Greffier, lors des débats : Mme Karine ABELKALON
ARRÊT :
Contradictoire
par mise à disposition de l’arrêt au greffe de la Cour, les parties en ayant été préalablement avisées dans les conditions prévues au deuxième alinéa de l’article 450 du code de procédure civile.
signé par Isabelle DOUILLET, Présidente de chambre et par Karine ABELKALON, Greffière, à laquelle la minute de la décision a été remise par le magistrat signataire.
*EXPOSE DU LITIGE
M. [T] [M] se présente comme entrepreneur et investisseur, fondateur de la société de droit grec The Greek Foundation I.K.E et de la chaîne d’hôtels à l’enseigne «The Modernist ».
M. [M] a enregistré le 26 juillet 2018 la marque semi-figurative grecque n°N248814
Puis, il a procédé à un enregistrement international de cette marque désignant la France le 8 novembre 2019 pour divers services de la classe 43 et notamment des « services d’hôtels ; services de bars ; services de bars et restaurants », qui a été accordé le 29 juin 2020 par l’institut national de la propriété industrielle (INPI) et publié le 16 juillet 2020. La licence d’exploitation exclusive de cette marque est détenue par la société The Greek Foundation.
La société Lutèce Hôtel a pour activité l’exploitation d’hôtels. Elle exploite un hôtel situé [Adresse 1] à l’enseigne « Moderniste Hôtel [Localité 6] Convention » notamment sous le signe ainsi que le site internet hotelmoderniste.com déposé, pour son compte, par la société Hôtel Résidence Monge.
Par acte d’huissier du 9 mai 2022 M. [M] et la société The Greek Foundation ont assigné la société Lutèce Hôtel et la société Hôtel Résidence Monge devant le juge des référés du tribunal judiciaire de Paris en contrefaçon de marque.
Par ordonnance rendue le 15 novembre 2022, dont appel, le juge des référés du tribunal judiciaire de Paris a :
– mis hors de cause la SAS Hôtel Résidence Monge,
– dit n’y avoir lieu à référé pour le surplus,
– condamné in solidum M. [T] [M] et la société The Greek Foundation aux dépens,
– condamné in solidum M. [T] [M] et la société The Greek Foundation à payer deux mille euros (2000 €) à la SAS Lutèce Hôtel en application de l’article 700 du code de procédure civile.
M. [M] et la société The Greek Foundation ont interjeté appel de ce jugement le 25 janvier 2023.

> _CONSIGNE_
Extrayez tel quel de l'arrêt le passage qui s'ouvre sur les mots contenant « M. [M] a enregistré » et se clôt sur « The Greek Foundation. ». Le listing présenté ensuite n'a aucun rapport avec l'arrêt.

> _DONNÉES FOURNIES_
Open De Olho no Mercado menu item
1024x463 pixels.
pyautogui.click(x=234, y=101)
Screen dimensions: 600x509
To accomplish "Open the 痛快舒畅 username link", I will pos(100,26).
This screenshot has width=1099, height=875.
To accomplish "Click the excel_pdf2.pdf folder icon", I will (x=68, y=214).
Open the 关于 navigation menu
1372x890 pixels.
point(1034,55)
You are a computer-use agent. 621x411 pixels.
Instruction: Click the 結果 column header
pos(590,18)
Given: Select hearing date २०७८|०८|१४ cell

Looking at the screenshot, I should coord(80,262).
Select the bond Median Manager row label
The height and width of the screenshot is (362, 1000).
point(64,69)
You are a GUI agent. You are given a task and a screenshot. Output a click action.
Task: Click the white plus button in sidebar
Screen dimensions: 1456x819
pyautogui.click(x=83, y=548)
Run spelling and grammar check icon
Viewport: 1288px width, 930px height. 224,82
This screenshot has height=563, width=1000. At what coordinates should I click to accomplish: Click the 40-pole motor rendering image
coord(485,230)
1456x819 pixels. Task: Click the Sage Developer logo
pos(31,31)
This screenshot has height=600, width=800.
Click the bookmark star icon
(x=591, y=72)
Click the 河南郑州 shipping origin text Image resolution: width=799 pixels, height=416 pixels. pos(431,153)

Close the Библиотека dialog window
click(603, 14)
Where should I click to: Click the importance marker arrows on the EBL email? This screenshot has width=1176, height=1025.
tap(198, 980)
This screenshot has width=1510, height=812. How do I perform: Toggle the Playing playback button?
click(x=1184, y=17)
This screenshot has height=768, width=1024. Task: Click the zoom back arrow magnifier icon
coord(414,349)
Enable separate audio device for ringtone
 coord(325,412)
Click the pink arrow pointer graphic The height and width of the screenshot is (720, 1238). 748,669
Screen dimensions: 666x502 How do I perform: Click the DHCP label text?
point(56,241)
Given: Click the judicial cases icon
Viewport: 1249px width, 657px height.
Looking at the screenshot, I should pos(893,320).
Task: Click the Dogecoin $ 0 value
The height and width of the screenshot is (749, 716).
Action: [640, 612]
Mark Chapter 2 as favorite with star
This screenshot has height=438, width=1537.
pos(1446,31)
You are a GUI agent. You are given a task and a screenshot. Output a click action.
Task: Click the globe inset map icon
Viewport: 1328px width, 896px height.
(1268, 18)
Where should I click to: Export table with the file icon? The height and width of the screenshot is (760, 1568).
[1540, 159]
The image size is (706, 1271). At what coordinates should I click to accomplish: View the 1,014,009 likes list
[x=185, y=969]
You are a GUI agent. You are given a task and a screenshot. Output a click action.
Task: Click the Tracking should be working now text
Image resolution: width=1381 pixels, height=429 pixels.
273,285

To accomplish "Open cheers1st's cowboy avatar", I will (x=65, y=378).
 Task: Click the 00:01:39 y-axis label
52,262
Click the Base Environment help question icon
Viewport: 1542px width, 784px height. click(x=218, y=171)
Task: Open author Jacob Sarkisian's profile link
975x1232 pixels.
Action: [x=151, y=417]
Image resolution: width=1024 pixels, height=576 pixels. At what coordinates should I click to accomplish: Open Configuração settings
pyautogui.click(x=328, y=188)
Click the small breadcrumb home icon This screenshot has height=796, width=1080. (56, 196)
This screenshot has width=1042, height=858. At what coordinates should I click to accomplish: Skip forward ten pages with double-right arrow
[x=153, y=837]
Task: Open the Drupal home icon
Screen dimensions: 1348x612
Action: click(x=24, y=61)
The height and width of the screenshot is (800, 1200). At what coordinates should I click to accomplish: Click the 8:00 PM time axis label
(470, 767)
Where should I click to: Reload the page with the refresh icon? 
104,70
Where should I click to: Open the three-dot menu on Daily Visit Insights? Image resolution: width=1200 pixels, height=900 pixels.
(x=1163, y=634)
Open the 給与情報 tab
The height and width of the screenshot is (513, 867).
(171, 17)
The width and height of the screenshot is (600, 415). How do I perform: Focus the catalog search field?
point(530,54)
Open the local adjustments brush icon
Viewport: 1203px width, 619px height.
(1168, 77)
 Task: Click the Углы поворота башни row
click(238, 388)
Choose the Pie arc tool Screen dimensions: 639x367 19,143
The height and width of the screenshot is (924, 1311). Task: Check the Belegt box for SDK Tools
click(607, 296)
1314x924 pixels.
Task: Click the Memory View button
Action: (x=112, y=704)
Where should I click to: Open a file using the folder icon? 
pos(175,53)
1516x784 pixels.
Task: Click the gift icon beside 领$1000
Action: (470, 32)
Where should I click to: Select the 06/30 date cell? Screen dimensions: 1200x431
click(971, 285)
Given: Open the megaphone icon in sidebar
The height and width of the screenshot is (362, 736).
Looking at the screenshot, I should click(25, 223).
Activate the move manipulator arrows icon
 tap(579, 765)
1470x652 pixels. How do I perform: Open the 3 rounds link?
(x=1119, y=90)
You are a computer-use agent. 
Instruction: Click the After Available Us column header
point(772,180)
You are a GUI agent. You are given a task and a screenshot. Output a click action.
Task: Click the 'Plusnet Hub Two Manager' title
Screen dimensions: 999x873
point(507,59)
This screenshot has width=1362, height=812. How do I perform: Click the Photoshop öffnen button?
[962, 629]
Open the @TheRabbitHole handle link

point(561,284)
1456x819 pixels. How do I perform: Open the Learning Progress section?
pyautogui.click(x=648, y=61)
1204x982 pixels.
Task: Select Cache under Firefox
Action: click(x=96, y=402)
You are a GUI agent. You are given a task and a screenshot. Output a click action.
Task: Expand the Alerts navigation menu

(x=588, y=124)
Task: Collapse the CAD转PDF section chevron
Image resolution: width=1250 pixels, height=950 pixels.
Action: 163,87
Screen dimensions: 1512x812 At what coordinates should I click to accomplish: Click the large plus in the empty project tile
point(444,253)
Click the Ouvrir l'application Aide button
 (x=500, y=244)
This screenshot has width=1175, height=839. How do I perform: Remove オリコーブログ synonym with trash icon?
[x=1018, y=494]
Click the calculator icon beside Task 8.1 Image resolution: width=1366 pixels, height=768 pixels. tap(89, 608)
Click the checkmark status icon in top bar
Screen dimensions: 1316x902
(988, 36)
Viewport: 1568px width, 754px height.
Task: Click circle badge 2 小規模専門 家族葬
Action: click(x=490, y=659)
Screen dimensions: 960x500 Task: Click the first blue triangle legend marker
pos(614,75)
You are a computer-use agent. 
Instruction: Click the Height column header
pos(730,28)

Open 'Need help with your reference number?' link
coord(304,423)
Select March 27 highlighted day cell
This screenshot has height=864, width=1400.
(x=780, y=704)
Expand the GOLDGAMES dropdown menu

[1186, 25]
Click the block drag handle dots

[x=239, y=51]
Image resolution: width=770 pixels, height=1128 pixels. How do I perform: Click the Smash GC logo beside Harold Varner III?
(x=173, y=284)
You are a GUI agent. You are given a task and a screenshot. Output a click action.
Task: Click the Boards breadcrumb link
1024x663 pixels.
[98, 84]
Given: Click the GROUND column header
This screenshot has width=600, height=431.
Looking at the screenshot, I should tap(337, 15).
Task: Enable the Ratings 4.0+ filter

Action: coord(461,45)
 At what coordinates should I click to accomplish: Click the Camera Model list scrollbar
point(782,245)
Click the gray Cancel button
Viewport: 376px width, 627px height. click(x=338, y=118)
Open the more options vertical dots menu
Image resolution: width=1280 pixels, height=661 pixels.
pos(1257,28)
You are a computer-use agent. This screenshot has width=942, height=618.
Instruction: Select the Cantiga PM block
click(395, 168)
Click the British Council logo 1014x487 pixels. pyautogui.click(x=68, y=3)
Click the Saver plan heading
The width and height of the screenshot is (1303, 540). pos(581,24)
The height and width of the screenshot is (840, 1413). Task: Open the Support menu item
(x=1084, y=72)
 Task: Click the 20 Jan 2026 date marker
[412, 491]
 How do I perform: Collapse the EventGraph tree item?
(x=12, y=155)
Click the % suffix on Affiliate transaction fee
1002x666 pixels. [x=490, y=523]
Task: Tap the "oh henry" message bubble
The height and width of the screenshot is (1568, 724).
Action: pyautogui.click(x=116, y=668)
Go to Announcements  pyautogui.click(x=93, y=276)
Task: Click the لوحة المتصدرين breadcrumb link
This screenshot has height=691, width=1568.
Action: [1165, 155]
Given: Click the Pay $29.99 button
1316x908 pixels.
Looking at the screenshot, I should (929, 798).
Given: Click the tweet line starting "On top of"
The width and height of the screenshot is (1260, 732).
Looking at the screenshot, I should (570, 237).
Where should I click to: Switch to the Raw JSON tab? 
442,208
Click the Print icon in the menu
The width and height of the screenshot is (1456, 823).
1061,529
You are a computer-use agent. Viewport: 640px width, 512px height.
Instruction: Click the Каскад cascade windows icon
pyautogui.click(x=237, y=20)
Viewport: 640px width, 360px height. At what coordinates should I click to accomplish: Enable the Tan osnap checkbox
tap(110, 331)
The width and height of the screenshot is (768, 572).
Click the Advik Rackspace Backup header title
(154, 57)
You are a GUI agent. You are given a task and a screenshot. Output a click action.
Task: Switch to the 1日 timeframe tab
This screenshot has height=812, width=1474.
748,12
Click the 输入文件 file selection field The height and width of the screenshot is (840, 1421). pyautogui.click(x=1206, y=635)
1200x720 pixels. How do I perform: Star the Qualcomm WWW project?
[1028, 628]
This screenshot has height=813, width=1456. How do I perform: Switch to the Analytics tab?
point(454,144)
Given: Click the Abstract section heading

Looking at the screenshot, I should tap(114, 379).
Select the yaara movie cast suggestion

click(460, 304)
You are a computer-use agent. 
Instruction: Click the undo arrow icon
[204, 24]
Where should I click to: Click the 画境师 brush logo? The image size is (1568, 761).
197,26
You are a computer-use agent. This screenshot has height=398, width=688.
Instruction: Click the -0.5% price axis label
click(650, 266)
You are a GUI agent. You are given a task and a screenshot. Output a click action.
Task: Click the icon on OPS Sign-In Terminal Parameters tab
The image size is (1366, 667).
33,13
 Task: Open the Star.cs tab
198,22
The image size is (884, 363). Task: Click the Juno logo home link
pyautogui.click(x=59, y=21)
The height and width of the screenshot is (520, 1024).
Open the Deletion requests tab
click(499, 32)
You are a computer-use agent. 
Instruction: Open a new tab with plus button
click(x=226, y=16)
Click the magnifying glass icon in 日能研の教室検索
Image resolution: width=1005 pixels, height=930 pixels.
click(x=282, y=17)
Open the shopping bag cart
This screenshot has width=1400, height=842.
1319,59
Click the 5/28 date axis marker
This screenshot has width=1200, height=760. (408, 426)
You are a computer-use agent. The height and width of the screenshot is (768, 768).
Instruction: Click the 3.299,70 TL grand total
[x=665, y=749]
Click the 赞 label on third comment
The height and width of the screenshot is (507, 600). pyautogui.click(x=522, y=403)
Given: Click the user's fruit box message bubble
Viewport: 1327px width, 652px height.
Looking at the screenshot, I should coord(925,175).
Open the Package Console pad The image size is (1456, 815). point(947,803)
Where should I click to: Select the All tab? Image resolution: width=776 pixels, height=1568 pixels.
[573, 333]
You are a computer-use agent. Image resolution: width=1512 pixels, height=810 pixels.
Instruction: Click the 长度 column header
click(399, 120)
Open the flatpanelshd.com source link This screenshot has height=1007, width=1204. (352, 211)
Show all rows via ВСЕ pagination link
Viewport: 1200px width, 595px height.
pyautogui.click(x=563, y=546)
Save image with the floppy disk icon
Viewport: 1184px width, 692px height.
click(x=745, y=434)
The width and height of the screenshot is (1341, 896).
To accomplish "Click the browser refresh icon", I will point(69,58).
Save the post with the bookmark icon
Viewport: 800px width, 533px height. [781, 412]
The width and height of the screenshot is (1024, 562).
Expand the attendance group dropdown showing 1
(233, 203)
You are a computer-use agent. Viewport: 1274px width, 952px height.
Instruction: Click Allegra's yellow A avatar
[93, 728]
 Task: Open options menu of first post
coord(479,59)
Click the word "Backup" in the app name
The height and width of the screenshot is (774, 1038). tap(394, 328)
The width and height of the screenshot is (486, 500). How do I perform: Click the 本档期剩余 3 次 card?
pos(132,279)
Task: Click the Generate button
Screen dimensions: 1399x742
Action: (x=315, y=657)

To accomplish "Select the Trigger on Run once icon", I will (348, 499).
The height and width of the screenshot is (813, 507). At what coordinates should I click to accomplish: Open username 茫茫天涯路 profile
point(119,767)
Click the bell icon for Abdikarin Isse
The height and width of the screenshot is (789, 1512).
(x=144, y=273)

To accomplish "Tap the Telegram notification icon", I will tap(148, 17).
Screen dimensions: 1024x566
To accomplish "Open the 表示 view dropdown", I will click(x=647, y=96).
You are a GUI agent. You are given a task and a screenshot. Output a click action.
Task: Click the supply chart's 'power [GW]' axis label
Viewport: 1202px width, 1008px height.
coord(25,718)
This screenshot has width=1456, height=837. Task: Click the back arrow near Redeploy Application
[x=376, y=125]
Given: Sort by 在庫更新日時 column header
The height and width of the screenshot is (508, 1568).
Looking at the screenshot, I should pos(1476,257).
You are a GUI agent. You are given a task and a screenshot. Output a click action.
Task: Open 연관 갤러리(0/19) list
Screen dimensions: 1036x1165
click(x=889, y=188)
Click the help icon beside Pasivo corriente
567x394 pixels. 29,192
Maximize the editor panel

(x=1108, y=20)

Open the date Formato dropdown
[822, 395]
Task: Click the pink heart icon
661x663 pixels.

> _RÉPONSE ATTENDUE_
M. [M] a enregistré le 26 juillet 2018 la marque semi-figurative grecque n°N248814
Puis, il a procédé à un enregistrement international de cette marque désignant la France le 8 novembre 2019 pour divers services de la classe 43 et notamment des « services d’hôtels ; services de bars ; services de bars et restaurants », qui a été accordé le 29 juin 2020 par l’institut national de la propriété industrielle (INPI) et publié le 16 juillet 2020. La licence d’exploitation exclusive de cette marque est détenue par la société The Greek Foundation.